Rewrite the records from the line with "736x350 pixels. At" through the end of the records, replacing "accomplish" with "complete" and changing nothing else. Leave the pictures out of your answer.

[Entries on target coordinates]

begin

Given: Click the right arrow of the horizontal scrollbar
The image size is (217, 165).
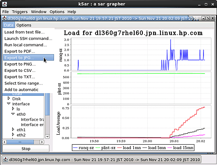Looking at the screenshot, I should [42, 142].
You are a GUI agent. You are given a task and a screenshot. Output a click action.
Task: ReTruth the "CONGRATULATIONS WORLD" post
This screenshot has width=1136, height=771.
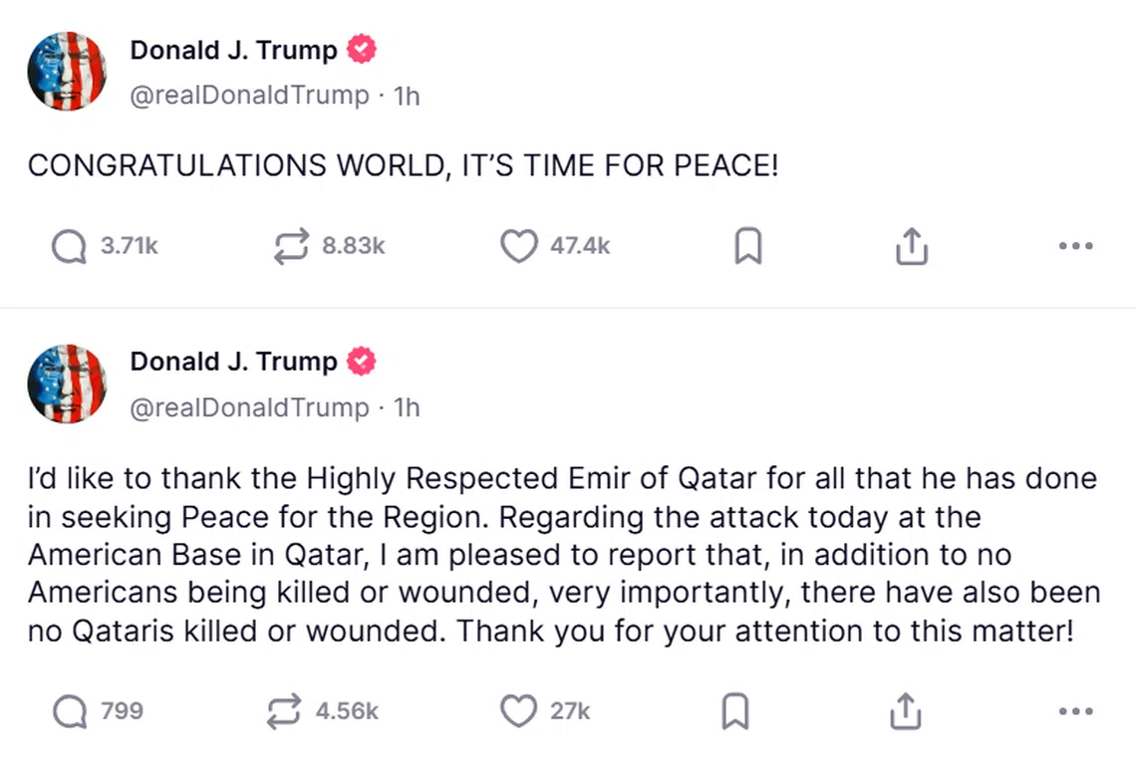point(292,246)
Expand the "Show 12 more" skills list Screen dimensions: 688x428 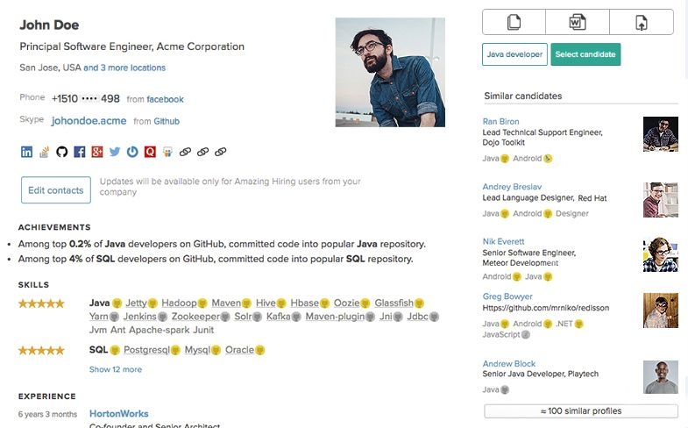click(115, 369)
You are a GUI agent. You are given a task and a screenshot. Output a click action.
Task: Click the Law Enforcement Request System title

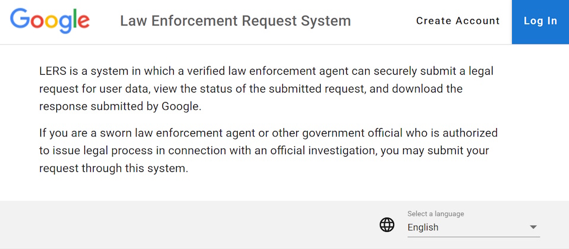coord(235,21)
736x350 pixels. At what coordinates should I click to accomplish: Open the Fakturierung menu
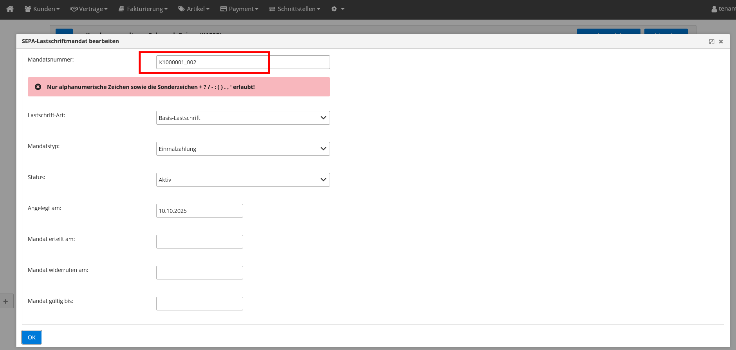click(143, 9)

end

#### OUTPUT OF THE EXERCISE
736x350 pixels. At what coordinates should I click to complete: Open the Fakturierung menu
click(143, 9)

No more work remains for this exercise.